Tina, la trentaine, vit à Limassol, ville balnéaire touristique du sud de Chypre sur laquelle des dizaines de milliers d’oligarques russes ont jeté leur dévolu ces dernières années. Sur cet îlot de ce fait surnommé “Limassolgrad”, la jeune femme exerce son job de food stylist, autrement dit photographe culinaire. Le métier doit bien exister depuis qu’on imprime de la publicité, mais le twist contemporain des réseaux sociaux a augmenté sa réalité. À l’ère de la mise en scène de soi, Tina officie également IRL (“in real life”, ndlr), hors des studios, pour mettre en scène, telle une véritable décoratrice, les buffets d’événements mondains, dûment documentés à l’Iphone par les hôtes richissimes et publiés sur leurs comptes Insta chamarrés. D’ores et déjà, Tina vient prendre une place toute trouvée dans la famille des métiers du capitalisme tardif, aux côtés par exemple de sa cousine Cassandre, l’hôtesse de l’air de compagnie aérienne low-cost déshumanisée, évouqant celle qu’incarna Adèle Exarchopoulos en 2022 dans l’ingénieux Rien à foutre de Julie Lecoustre et Emmanuel Marre.

Pour son quatrième court, le premier à être présenté dans de nombreux festivals internationaux1, la réalisatrice chypriote Alexandra Matheou dresse le récit d’un dégoût, la traversée d’un état dépressif ouvert par la possibilité pour son personnage d’inventer sa summer place à soi. Ancré à Chypre son pays d’origine, le racisme ou la compétition qui se joue avec la Grèce sont évoqués très brièvement dans les dialogues, mais pas forcément de manière évidente pour les non-initiés. La réussite du film tient surtout à la mise en scène d’une désillusion propre à une génération. Car il faut bien vivre avec son temps… Or Tina, dans un premier temps, n’y arrive pas du tout. On la découvre s’apprêtant au pire, robinsonne en pleine mer enivrée de désespoir dans la lumière méditerranéenne. Comme un reel ou un Snapchat qui aurait mal tourné, sa dérive dépressive sera interrompue par une vision d’urgence qui la fera immédiatement dessaouler.
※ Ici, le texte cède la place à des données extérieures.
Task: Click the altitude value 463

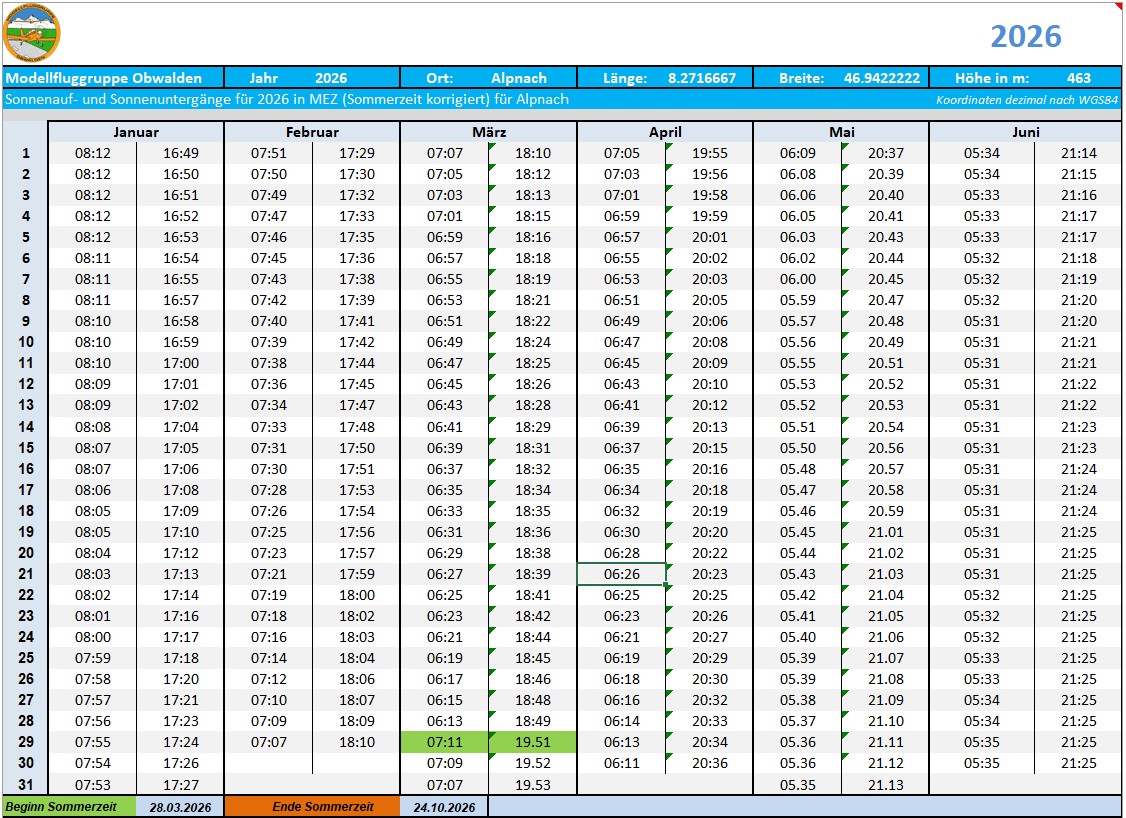Action: coord(1078,78)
Chypre se trouve au large des côtes syriennes et une autre jeune femme, dans l’eau, a besoin de son aide. Sans aucun dialogue, cette ouverture qui représente près d’un tiers du film intrigue d’emblée.
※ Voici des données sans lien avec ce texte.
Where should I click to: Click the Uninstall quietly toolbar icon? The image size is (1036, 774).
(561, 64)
Enfermée dans le paradoxe insoluble d’être forcément actrice d’un monde qui la révulse, Tina arpente Limassol en chevauchant son quad, considérant d’un œil déconfit les constructions modernes qui peuplent les bords de mer. Le traitement de la ville, en quelques travellings et plans fixe carte postale, nous donne la teneur de son aversion pour cet espace urbain jetable, constitué de capsules touristiques en béton. Le T-shirt “Jurassic Park” qu’elle arbore affiche avec humour sa désinvolture. Pourtant, au boulot, Tina s’applique à la tâche. Dans une série de gros plans, on voit l’application avec laquelle elle vernit des fruits, les compositions florales qu’elle arrange à la pince à épiler avec la minutie d’une restauratrice d’œuvres d’art. Mais une fois la tâche finie, elle floute la scène dans un rideau de fumée de cigarette derrière lequel elle se réfugie, à l’abri des frasques de Kseniya, son employeuse russe. Le premier épisode de la saison 3 de la série Black Mirror, “Nosedive”, qui se penche sur un monde où les “likes” régiraient nos vies et nos intéractions, propose un récit proche de cette scène. À la superficialité de cet environnement de coquilles vides, Alexandra Matheou confronte la densité de la “grande culture” avec une anecdote sur La Celestina de Picasso, clin d’œil au prénom de l’héroïne, ou des bribes d’Hiroshima, mon amour, que Tina regarde en rentrant chez elle.

What’s our story?”, se demandent les personnages à la fin du film face à une histoire lumineuse qui s’esquisse. Qu’est-ce qu’on va inventer ? C’est quoi notre story loin d’Insta et comment faire pour qu’elle soit authentique ? A Summer Place, qui commence en solo sur un bateau et se termine à deux sur un quad, dit la nécessité d’être toujours en mouvement et de rester en lien.

Cloé Tralci

1. Les trois premiers films d’Alexandra Matheou sont à découvrir en ligne gratuitement sur son site Internet

Réalisation et scénario : Alexandra Matheou. Image : Yorgos Rahmatoulin. Montage : Livia Neroustopoulou. Son : Christos Kyriakoulis. Interprétation : Mary Mina et Aurora Marion. Production : La Cellule Productions et This is the Girl Productions.